+++ Provided passage +++

The foreign matter entry suppression part 146 includes a first plate 154 and a second plate 156 provided in an inner hole 145 of the exhaust port body 144 in a manner that the first plate 154 and the second plate 156 cover at least part of the outer opening 150.

The first plate 154 is provided at one end of the exhaust port body 144 in the longitudinal direction (an end of the exhaust port body 144 on the vehicle rear side). The first plate 154 is a laterally elongated (rectangular) plate extending in the direction indicate by the arrow A.

One end of the first plate 154 contacts the rear wall 144c. The other end of the first plate 154 is spaced from the front wall 144b. The lower end of the first plate 154 contacts the bottom wall 144a. The upper end of the first plate 154 contacts the ceiling wall 144e. The position of the first plate 154 is shifted inward from the outer opening 150 in the vehicle width direction (indicated by an arrow R).

The first plate 154 is fixed to the exhaust port body 144 by a first bolt 158. The first bolt 158 is tightened to a boss 160 (see FIG. 6B) protruding from an inner wall 144d toward the outer opening 150.

The second plate 156 is provided at the other end of the exhaust port body 144 in the longitudinal direction (end of the exhaust port body 144 on the vehicle front side). The second plate 156 is a laterally elongated (rectangular) plate extending in the direction indicated by the arrow A. The second plate 156 is provided in a manner that the second plate 156 covers the inlet port 152 from the outside in the vehicle width direction.

One end of the second plate 156 is spaced from the rear wall 144c. The other end of the second plate 156 contacts the front wall 144b. The lower end of the second plate 156 contacts the bottom wall 144a. The upper end of the second plate 156 contacts a ceiling wall 144e.

The second plate 156 is fixed to the exhaust port body 144 using a second bolt 162 (see FIG. 6A). The second bolt 162 is tightened to a boss (not shown) protruding from the inner wall 144d toward the outer opening 150.

The first plate 154 and the second plate 156 are offset from each other in a direction indicated by the arrow B in which the outer opening 150 is oriented, in a manner that a gap S is formed as a passage of the exhaust gas between the first plate 154 and the second plate 156. The first plate 154 is positioned outside the second plate 156 in the vehicle width direction (indicated by an arrow L).

The first plate 154 and the second plate 156 are not overlapped with each other in a direction in which the outer opening 150 is oriented (indicated by the arrow B). The size of the second plate 156 in the longitudinal direction is shorter than the size of the first plate 154 in the longitudinal direction. However, it should be noted that the size of the second plate 156 in the longitudinal direction may be the same as, or smaller than the size of the first plate 154 in the longitudinal direction.

+++ Dataset content +++

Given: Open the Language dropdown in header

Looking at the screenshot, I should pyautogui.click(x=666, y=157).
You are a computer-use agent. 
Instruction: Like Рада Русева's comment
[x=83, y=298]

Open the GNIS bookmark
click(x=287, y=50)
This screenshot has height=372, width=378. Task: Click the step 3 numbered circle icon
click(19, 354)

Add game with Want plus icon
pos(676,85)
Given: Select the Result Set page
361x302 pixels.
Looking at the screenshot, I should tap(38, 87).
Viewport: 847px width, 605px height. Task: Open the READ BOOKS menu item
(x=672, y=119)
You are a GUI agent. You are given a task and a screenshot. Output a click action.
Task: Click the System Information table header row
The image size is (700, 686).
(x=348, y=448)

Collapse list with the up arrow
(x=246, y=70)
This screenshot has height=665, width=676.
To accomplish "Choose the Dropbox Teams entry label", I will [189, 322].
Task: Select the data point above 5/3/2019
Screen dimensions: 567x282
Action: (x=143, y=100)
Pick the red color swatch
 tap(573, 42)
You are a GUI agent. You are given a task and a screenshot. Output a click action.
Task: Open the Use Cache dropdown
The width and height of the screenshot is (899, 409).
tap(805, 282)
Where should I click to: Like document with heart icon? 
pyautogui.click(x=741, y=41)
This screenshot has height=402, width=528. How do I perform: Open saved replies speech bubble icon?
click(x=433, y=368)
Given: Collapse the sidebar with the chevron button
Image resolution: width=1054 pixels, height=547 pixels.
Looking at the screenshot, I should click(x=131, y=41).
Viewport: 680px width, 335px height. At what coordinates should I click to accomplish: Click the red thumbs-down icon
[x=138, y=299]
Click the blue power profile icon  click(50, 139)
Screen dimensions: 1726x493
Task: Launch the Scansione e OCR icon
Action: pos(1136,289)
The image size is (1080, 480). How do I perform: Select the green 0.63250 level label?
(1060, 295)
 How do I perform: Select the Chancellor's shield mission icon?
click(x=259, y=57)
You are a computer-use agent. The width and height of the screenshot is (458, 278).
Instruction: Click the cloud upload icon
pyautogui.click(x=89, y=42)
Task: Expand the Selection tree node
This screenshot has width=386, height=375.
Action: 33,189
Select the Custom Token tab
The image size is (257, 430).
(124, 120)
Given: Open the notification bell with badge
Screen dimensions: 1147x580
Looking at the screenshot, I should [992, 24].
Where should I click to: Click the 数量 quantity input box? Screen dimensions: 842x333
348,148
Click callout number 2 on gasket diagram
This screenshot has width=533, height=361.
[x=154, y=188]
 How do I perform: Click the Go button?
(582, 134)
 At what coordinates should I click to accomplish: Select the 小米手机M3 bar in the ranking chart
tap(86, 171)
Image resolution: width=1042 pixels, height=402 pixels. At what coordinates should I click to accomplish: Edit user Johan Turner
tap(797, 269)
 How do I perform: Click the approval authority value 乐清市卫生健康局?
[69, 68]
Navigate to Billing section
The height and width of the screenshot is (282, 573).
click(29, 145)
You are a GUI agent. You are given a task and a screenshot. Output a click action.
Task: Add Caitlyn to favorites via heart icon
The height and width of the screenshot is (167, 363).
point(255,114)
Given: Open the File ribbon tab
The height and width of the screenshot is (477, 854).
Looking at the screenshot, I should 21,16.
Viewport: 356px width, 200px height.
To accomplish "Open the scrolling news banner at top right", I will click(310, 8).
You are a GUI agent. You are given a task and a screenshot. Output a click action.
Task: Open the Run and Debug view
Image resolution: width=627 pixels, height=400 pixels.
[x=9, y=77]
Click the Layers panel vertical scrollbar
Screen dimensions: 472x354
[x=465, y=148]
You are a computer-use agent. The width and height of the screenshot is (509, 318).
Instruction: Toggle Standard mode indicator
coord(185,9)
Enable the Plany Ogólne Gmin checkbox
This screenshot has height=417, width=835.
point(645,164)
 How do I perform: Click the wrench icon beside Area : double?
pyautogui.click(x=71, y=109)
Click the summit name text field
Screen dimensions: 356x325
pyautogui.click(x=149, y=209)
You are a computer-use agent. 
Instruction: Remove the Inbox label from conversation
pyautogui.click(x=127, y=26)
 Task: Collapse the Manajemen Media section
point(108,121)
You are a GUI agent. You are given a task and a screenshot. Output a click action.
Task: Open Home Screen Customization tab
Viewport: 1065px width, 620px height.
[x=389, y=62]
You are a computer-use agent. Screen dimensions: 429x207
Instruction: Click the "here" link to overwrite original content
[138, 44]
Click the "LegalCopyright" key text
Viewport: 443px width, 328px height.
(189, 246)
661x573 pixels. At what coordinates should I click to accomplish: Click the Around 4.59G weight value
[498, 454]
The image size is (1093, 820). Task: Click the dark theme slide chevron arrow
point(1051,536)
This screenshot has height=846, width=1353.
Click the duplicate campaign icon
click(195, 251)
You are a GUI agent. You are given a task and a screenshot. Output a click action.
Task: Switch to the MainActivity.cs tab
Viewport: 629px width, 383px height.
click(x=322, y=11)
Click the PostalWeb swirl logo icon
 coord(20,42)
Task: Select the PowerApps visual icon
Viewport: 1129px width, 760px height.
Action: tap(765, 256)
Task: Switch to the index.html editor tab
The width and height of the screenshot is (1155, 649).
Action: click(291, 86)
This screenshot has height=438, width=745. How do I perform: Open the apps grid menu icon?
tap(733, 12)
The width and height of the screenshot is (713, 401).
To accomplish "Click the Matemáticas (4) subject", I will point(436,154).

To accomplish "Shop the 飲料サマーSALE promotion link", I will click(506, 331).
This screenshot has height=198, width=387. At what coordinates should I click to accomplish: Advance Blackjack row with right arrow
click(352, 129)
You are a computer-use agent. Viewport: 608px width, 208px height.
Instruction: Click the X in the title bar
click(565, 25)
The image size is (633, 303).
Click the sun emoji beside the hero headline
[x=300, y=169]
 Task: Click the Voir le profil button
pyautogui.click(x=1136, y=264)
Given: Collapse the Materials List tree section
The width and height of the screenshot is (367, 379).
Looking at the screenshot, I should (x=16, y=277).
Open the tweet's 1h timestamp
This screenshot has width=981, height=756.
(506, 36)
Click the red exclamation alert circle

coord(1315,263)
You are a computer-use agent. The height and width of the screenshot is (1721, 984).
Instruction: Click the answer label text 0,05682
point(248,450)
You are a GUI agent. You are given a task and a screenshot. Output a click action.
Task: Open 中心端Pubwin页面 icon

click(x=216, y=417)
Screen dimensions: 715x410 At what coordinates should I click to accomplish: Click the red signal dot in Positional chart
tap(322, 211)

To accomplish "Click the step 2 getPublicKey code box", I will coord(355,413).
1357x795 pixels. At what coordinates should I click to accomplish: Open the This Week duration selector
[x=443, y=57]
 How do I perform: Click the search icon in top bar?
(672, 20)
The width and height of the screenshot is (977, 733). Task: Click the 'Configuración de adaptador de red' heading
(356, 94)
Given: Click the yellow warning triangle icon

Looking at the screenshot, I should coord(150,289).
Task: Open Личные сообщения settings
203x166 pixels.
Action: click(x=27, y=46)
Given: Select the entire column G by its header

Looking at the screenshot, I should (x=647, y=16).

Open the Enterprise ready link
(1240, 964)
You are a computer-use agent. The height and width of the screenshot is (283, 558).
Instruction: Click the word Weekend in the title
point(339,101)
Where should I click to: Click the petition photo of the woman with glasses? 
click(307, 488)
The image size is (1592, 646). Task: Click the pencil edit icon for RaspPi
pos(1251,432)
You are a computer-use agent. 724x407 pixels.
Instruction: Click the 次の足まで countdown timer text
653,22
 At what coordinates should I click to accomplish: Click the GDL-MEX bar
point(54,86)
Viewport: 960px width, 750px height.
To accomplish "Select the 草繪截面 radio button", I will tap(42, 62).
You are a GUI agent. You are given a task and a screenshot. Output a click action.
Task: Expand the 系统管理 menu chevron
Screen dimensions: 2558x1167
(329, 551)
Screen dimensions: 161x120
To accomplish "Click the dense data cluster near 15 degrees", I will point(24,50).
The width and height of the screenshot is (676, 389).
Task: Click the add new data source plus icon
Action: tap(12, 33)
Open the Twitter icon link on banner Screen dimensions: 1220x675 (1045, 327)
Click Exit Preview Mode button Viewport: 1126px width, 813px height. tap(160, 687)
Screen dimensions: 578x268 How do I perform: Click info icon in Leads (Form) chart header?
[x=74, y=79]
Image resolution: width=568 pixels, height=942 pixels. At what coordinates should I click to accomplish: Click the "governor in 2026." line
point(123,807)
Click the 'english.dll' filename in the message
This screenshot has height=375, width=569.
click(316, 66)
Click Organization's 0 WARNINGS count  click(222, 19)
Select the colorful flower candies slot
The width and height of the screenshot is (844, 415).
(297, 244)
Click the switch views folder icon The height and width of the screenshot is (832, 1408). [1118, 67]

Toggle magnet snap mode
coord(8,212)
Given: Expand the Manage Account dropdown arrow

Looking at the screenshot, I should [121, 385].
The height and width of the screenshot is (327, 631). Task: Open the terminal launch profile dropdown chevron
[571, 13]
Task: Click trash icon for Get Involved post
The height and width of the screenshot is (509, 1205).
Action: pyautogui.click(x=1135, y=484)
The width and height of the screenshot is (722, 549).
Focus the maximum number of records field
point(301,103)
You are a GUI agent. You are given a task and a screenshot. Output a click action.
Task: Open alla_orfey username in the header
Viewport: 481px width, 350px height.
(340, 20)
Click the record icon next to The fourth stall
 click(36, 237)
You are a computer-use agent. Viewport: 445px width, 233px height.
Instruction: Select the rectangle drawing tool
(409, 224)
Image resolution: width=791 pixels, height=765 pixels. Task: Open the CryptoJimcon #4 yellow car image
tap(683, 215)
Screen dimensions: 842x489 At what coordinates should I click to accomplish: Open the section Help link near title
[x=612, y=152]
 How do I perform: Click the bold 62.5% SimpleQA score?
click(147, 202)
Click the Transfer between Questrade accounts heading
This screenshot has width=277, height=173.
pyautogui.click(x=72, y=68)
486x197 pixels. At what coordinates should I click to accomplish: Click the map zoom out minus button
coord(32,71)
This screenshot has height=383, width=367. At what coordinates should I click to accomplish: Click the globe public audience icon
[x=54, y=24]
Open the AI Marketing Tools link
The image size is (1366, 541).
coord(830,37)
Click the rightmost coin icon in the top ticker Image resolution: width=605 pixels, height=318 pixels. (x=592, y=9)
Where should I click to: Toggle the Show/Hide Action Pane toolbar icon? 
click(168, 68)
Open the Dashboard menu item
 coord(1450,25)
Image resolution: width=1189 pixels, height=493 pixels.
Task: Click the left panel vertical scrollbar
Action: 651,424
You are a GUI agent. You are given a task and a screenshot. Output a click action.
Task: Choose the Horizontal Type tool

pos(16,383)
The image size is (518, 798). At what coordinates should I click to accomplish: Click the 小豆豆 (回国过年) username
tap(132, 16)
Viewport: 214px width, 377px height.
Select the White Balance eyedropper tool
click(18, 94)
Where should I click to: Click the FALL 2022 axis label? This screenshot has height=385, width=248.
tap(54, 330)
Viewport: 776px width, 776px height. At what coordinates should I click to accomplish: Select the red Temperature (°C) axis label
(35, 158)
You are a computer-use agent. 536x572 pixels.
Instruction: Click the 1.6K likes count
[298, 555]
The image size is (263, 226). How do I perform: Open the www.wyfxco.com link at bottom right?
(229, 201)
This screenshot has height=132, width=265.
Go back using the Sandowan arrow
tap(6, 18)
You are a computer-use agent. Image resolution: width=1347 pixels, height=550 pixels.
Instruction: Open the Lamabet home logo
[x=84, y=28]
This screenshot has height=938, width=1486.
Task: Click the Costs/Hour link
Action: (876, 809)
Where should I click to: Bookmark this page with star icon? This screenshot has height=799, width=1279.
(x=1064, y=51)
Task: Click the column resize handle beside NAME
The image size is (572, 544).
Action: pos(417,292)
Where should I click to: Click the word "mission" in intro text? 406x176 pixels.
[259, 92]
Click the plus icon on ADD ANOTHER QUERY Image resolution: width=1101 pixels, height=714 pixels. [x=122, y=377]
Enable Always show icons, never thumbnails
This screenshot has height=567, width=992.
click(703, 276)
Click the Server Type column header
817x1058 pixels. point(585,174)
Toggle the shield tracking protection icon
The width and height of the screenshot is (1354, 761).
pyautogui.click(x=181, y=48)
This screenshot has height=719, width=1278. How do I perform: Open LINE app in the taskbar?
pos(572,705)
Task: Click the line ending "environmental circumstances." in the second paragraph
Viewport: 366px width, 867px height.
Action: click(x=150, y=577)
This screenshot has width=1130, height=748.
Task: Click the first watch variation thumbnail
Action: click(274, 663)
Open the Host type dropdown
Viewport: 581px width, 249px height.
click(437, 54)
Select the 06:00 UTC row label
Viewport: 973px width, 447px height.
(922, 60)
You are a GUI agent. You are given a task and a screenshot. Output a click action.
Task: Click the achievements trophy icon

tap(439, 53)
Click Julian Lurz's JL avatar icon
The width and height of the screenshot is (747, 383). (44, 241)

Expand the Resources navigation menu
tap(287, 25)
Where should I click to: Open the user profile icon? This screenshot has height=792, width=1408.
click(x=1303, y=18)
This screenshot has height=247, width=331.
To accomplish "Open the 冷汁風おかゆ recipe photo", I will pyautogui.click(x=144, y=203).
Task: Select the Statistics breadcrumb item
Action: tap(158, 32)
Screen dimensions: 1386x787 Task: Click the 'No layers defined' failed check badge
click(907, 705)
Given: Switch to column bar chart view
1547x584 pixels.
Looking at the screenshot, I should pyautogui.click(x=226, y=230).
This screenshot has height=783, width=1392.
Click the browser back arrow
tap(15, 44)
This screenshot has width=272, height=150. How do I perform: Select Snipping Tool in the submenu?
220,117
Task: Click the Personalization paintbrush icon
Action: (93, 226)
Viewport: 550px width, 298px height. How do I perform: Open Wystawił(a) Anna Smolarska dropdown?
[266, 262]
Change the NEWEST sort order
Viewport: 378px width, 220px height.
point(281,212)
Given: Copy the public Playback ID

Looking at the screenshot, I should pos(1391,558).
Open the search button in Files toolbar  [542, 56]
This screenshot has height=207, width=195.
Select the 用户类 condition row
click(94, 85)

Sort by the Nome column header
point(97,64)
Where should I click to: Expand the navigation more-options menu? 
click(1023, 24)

+++

## Goal
Set down the part of the exhaust port text above between "The first plate 154 is provided" and "an arrow R).", inclusive, with every word unchanged.

## Response to the exercise
The first plate 154 is provided at one end of the exhaust port body 144 in the longitudinal direction (an end of the exhaust port body 144 on the vehicle rear side). The first plate 154 is a laterally elongated (rectangular) plate extending in the direction indicate by the arrow A.

One end of the first plate 154 contacts the rear wall 144c. The other end of the first plate 154 is spaced from the front wall 144b. The lower end of the first plate 154 contacts the bottom wall 144a. The upper end of the first plate 154 contacts the ceiling wall 144e. The position of the first plate 154 is shifted inward from the outer opening 150 in the vehicle width direction (indicated by an arrow R).